Miniature painting, gem-setting, enamel, engraving… Baselworld’s exhibitors left no (precious) stone unturned when demonstrating their expertise in the métiers d’art. Though less in evidence than a decade ago, when every Fine Watch brand worthy of the name advocated the beauty, delicacy and rarity of these skills, watchmakers continue to demonstrate a profound attachment to these companion crafts.
Blancpain provided a lesson in engraving on shakudō, a gold and copper alloy, while Breguet chose intricate guillochage to decorate the mother-of-pearl on its Reine de Naples. Bulgari took gem-setting to new heights with the Serpenti Seduttori while Chanel used glyptic, the carving of gemstones, for a fresh interpretation of patterns from Coromandel screens. Dior went all-out jewellery with ornamentations in precious stones, mother-of-pearl, opal and polished gold while at Harry Winston, watchmaking became a pretext to explore the origins of luxury through dials in embossed woven silk, inspired by the splendours of Europe’s royal courts.

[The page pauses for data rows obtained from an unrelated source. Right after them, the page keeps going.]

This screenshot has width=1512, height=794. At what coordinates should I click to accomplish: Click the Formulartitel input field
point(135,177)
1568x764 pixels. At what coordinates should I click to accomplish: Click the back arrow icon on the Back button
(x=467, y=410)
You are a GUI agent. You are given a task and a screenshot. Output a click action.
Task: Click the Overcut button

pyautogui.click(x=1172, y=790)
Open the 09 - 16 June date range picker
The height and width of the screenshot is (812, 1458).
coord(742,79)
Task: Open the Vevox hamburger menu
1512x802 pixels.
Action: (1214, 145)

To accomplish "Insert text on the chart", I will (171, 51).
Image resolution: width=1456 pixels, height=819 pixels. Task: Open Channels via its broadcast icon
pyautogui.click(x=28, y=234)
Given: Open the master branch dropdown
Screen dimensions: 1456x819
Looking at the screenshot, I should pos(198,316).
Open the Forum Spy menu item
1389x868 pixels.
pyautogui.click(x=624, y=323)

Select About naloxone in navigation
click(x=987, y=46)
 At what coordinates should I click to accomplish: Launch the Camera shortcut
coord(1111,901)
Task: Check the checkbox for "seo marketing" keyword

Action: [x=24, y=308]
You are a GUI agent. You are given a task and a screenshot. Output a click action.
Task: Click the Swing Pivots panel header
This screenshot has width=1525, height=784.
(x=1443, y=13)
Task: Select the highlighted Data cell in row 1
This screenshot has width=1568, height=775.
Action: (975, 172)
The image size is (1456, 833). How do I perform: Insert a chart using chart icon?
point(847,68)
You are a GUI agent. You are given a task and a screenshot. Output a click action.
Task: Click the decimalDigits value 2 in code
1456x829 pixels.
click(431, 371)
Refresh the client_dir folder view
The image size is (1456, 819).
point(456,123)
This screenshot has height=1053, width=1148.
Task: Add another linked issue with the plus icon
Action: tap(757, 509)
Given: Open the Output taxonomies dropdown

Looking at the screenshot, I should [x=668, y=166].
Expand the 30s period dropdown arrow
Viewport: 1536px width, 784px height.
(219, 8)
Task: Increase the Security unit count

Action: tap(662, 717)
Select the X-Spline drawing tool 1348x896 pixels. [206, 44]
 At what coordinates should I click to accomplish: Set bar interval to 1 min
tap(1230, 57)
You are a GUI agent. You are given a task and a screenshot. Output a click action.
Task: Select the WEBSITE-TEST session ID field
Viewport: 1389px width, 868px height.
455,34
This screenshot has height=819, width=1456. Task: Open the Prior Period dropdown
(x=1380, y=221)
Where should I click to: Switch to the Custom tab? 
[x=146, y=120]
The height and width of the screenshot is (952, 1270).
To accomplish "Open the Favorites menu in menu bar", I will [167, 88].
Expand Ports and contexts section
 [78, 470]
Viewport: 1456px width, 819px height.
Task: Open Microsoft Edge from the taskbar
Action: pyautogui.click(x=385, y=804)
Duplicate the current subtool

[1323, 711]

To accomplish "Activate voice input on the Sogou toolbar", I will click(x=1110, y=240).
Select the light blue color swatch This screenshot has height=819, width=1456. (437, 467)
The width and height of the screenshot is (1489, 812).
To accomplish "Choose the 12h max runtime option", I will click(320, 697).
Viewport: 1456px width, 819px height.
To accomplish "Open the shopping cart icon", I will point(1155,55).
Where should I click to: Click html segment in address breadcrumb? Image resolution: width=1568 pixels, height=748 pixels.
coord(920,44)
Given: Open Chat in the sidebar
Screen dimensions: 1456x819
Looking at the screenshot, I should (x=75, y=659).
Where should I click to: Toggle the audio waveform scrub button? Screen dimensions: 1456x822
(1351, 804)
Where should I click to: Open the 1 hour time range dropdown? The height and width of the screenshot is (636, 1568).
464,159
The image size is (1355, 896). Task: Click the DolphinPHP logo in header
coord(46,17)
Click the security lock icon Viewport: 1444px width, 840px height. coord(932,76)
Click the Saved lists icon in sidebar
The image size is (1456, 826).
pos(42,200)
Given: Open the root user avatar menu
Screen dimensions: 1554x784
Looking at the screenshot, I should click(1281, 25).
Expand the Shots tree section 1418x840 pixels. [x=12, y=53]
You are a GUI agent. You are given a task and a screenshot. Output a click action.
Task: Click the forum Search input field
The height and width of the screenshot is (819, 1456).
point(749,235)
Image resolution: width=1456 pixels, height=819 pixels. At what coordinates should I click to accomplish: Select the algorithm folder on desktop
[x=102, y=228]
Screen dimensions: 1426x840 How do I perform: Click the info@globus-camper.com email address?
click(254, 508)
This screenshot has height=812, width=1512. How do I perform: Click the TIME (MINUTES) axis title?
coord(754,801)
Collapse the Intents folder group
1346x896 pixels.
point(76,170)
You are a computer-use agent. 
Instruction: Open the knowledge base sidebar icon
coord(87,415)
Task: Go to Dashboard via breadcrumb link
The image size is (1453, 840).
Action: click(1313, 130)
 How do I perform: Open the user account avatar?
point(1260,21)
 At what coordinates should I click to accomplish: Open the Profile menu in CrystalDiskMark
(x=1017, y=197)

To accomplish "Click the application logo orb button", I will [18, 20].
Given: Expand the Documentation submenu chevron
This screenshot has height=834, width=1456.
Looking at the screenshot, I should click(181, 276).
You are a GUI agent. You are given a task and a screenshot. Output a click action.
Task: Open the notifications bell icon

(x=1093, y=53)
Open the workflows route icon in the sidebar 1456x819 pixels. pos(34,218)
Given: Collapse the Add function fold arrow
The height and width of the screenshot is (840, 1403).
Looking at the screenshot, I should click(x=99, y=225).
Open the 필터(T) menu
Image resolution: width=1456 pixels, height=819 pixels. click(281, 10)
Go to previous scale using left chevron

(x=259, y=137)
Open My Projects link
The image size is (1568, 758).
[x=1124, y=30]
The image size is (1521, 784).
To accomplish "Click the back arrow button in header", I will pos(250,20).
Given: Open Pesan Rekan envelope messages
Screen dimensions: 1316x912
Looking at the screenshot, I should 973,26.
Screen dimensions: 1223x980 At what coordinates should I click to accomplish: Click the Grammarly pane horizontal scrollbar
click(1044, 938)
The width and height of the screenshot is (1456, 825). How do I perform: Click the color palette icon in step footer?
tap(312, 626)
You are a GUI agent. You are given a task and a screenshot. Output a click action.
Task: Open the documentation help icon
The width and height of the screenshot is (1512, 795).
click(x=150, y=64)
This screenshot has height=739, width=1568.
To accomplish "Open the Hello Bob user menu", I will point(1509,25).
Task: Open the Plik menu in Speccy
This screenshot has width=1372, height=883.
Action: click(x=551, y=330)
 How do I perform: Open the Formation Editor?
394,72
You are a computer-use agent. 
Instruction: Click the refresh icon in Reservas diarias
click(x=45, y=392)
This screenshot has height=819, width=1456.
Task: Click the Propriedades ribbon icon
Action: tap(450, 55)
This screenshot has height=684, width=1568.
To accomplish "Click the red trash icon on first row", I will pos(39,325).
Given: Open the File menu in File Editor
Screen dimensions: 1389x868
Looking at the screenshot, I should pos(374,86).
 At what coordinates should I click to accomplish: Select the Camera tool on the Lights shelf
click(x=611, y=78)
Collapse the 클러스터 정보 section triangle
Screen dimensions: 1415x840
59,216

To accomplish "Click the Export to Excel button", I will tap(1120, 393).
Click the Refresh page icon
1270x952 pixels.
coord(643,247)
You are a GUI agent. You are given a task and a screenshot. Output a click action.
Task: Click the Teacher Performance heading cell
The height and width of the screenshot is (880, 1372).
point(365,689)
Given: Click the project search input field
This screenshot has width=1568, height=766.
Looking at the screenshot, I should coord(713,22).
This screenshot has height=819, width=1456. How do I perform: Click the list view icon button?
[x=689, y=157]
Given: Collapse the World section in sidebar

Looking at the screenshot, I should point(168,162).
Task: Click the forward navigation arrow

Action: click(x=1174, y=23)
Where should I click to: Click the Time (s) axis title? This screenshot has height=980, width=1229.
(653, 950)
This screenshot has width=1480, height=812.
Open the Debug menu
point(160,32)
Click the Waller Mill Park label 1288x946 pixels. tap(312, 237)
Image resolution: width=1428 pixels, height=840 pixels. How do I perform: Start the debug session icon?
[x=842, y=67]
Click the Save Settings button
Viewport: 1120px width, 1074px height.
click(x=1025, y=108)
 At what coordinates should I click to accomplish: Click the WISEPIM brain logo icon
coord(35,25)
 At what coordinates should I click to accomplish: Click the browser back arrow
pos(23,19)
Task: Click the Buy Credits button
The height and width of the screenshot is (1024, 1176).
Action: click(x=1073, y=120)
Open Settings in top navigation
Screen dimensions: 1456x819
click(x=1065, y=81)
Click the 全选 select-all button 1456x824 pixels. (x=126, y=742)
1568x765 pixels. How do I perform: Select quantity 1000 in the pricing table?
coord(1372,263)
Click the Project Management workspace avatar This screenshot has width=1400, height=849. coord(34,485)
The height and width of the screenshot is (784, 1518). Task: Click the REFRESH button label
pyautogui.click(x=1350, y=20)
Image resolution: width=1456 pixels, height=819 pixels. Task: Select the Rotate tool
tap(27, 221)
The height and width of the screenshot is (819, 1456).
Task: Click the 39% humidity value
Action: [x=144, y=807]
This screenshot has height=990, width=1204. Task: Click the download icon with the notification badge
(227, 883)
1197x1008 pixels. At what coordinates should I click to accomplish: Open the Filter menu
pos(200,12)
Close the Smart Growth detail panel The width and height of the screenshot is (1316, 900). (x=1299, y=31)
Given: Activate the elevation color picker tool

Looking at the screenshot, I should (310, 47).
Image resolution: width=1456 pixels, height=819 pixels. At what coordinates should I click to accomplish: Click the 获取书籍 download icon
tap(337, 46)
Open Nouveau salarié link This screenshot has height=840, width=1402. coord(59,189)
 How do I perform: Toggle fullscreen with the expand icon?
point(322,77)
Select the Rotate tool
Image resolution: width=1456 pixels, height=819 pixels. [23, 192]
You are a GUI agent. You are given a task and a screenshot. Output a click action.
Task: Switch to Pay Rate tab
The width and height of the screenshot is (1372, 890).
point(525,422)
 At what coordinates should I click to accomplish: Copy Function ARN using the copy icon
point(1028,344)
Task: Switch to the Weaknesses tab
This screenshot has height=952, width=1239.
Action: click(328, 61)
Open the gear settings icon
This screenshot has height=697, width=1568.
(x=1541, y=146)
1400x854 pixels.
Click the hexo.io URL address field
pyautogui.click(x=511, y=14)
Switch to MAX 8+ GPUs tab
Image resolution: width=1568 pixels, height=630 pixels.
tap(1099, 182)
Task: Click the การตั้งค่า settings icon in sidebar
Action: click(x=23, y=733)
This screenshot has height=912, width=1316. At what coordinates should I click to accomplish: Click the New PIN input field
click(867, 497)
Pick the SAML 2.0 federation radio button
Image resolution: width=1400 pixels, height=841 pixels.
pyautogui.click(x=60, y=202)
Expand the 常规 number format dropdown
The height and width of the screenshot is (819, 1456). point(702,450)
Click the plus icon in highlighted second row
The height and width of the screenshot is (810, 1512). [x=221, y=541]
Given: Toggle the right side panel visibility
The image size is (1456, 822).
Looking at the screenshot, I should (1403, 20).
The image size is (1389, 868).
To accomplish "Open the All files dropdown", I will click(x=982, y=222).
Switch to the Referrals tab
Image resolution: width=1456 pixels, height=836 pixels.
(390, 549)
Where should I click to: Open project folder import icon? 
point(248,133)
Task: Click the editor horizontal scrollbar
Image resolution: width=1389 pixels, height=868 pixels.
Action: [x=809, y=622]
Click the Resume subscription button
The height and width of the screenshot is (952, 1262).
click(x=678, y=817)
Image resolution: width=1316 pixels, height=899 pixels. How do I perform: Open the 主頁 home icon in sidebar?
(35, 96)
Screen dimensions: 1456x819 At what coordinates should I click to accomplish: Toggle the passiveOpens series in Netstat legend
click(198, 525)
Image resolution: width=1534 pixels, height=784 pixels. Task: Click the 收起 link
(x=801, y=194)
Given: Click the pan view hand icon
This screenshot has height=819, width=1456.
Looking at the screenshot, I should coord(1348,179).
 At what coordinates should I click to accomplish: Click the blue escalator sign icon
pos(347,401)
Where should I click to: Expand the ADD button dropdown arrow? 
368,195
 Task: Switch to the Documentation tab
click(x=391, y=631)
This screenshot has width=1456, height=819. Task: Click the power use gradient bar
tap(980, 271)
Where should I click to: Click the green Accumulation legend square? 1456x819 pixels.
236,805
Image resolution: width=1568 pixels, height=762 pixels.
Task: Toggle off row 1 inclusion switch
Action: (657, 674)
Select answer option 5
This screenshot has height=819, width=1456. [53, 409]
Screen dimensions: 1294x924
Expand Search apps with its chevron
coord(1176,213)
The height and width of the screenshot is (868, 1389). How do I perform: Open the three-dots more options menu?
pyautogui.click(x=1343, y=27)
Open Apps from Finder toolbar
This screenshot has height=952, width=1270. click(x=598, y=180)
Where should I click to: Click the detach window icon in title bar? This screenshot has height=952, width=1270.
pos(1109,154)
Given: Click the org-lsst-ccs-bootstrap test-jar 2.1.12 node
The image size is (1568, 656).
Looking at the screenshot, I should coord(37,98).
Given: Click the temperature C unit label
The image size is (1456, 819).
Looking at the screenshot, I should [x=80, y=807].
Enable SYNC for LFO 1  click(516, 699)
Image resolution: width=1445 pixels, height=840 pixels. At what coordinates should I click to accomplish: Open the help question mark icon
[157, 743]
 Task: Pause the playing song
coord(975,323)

Enamel miniature painting at Hermès, so lifelike you can almost hear it growl, sculpted gold at Hublot and Jaquet Droz, miniature trompe-l’œil on enamel at Patek Philippe… works small in scale but immense in talent. That a machine should ever replicate these skilful executions seems barely a possibility, given this relentless determination to safeguard and promote rare techniques for no other reason than our sheer pleasure, and to elevate watchmaking above and beyond a purely mechanical feat.